From the publisher: “Through strife, sweat, blood, and heroism in defense of the border, Benavides rose to economic and political heights few could dream of. As a friend and confidant of two Mexican presidents, he was one of the single most influential individuals in the 19th Century history of the border. His life was one of enduring perseverance as well as binational leadership and skilled diplomacy. He was without doubt the single most important individual in the long and often violent history of Laredo. The niche he carved in the tumultuous transnational history of the Texas-Mexico borderlands seems secure.”

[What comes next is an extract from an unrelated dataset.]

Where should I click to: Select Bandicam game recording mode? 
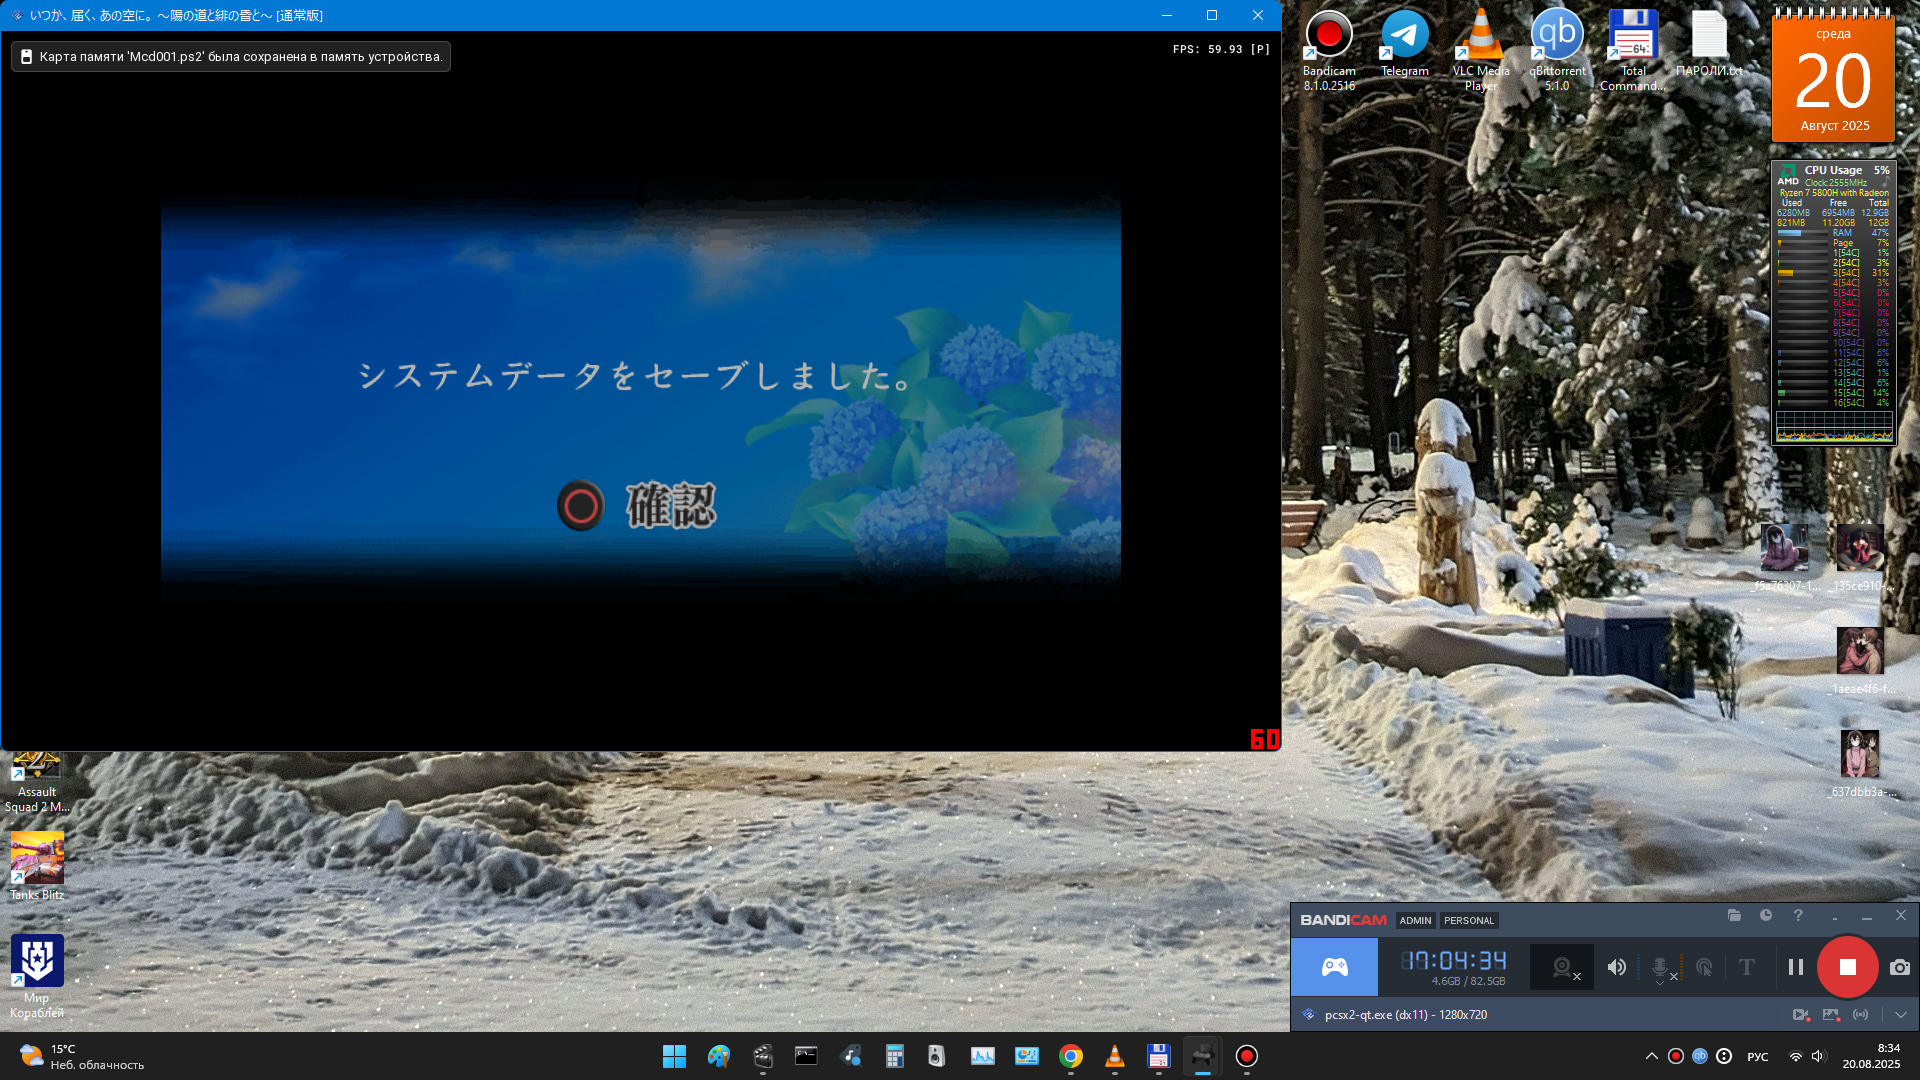coord(1335,967)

Thompson has received the prestigious Pate Award twice—in 2016 for “A Civil War History of the New Mexico Volunteers and Militia” (University of New Mexico Press) and in 2006 for “Civil War and Revolution on the Rio Grande Frontier.” He is regarded as one of the country’s leading Civil War historians, especially regarding the Southwest Campaign. He is one of only a handful of writers to twice receive the Texas Institute of Letters Best Non-Fiction Award and he’s the only two-time recipient of the Tejano Book Award.

Thompson is the author or editor of more than 24 books, including “Texas and New Mexico on the Eve of the Civil War: The Mansfield and Johnston Inspections, 1859–1861” (UNM Press).

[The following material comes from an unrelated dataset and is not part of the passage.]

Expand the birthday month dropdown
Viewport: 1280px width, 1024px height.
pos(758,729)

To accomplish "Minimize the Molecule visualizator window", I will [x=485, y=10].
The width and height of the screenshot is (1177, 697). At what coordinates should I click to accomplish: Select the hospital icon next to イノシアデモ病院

Among other publications are “Civil War in the Southwest, A Wild and Vivid Land: An Illustrated History of the South Texas Border,” “Fifty Miles and a Fight: Samuel Peter Heintzelman's Journal of Texas and the Cortina War,” and “Into the Far, Wild Country: True Tales of the Old Southwest.”

He has also authored an award-winning biography of Juan Nepomuceno Cortina and, with Larry Jones, a history of the Civil War on the Rio Grande.

Thompson has been part of the TAMIU faculty since 1987, but his enthusiasm for history and teaching has not faded. Two of Thompson’s former students have seen their work published as well and credit Thompson as an influence.

One of Thompson’s former students, Dr. Lola Orellano Norris, TAMIU assistant professor of Spanish and Translation, published “General Alonso de León’s Expeditions into Texas, 1686-1690” (Texas A&M University Press). Dr. Orellano Norris’s first book focuses on Spanish Texas history. She transcribed, translated and analyzed 16 manuscript copies of Alonso de León’s 300-year-old handwritten Spanish colonial manuscripts.

TAMIU Assistant Professor of Spanish and Translation Dr. Lola Orellano Norris with her new book

TAMIU Assistant Professor of Spanish and Translation Dr. Lola Orellano Norris with her new book

“The general was charged with keeping very detailed accounts with daily entries that contained the direction in which they traveled and approximate distances marched. He included geographical features, descriptions of flora and fauna, as well as commentary about their encounters with different indigenous peoples. Some of the entries are terse, but most of them offer fascinating observations on the region that would later become Texas,” she said.

Rounding up the Texas history theme is “Women in Civil War Texas: diversity and dissidence in the Trans-Mississippi” edited by Angela Boswell and Debbie M. Liles (University of North Texas Press). The book takes a look at the unique experiences of Texas women during the Civil War. Several contributors explore how Texas women coped with their husbands’ wartime absences, the importance of letter-writing, and how pro-Union sentiment caused serious difficulties for women.

This book is noteworthy in this case because of one of the contributors, Elizabeth S. Mata, TAMIU assessment specialist, is a former student of Thompson’s. Mata’s chapter, “Mexican-Texan Women in the Civil War,” chronicles the lives of the many Mexican-Texan women who were caught in the conflict.

Elizabeth Mata

Elizabeth Mata

“The effects of the struggle, both political and psychological, could be felt in South Texas well into the next century,” Mata wrote.

Women operated businesses and shops, took on civic roles, worked long hours, sewed uniforms and faced racism, hunger and loneliness while living with the threat of Lipan Apache and Comanche Indian raids.

Mata received her BA in history and her MA in History and Political Thought from TAMIU.

All books are available at the TAMIU Sue and Radcliffe Killam Library (KL) and from online booksellers.